It's also causing my joint pain to go crackers. I never knew the colon could be responsible for so much. Certainly not an increase in joint pain but indeed it does. (thanks to the NHS website for that nugget of information) I wake many days and feel like I have the flu. It really is pretty rotten. I talk with Tony about everything but I haven't really got anyone else to talk to. I don't want to upset my family, they have already been through so much with me that constantly complaining about my new rack of symptoms isn't going to help anybody else. 

I think generally people simply don't know how ill I am. Obviously apart from my family no one else sees the illness. It's just there, a part of my life that is hidden below foundation, good blusher and a dollop of mascara and of course a great big smile. 

My doctor explained to me that he is going to organise a nurse to come out to the house to show me how to use a disposable catheter as I've lost control of my bladder. (I know right, good times!) Possibly it's because of my colon but in a nutshell my bladder has over stretched which means it holds way too much liquid (which is exactly what happened to my colon and caused it to eventually fail) I use to be able to push down on my stomach to release the floods but now even that doesn't work very often meaning I am getting more and more and more uncomfortable and have to visit the bathroom every 30 minutes or so in a desperate bid to release it but to no avail.

So as you can see the colon has to go! I'm not sad about having to have a bag for the rest of my life but the idea of the operation itself, it's always nevre wracking going for surgery but this one feels bigger then the others. 

There is no way we could afford to have it done privately which would make me feel so much more relaxed about the wrong thing but the surgeon has said if we could afford it then he would be happy to do the surgery in the NHS hospital and then have me transferred to the private hospital for the recovery. I have had nothing but traumatic experiences with my local hospital. They are so stretched for good nursing staff that if you go in as a disabled patient or have complex medical needs on top of the reason you are in hospital they just cannot cope with it. 
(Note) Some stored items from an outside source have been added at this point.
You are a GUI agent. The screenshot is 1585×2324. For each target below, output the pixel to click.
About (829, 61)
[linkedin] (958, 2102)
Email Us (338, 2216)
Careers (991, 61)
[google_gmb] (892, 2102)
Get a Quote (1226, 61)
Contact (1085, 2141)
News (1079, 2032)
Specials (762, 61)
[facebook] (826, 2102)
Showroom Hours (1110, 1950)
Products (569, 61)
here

The private hospital was just amazing when I had my last surgery, on top of having my own room Tony was allowed to stay with me day or night if I needed him and when I started to get very unwell with the infection the staff were 100% on top of it. They also really took in how much pain I was in without brushing it aside. When I've complained of pain in the past in NHS hospitals I've been told either it's in my mind (totally not true) or that there is nothing they can do and then ignored me and quite literally pulled the curtain around. I've also been passed a bloody tissue from under my bed and been told to put it in the bin myself when I pointed out it wasn't actually my bloody tissue. I've slept in bedding with stains and holes in and been left without water when Tony wasn't around to fill up my jug. I've never had problems with doctors or hospitals but I am terrified of staying in an NHS hospital after this op. The ill treatment of patients is terrible and I don't want to get an infection like last time and not come through it this time because it isn't picked up in time or taken seriously. I am sure this all sounds perfectly ridiculous to most but for me it's all about peace of mind and being in the best possible surroundings so I can make a full recovery as quickly as possible. 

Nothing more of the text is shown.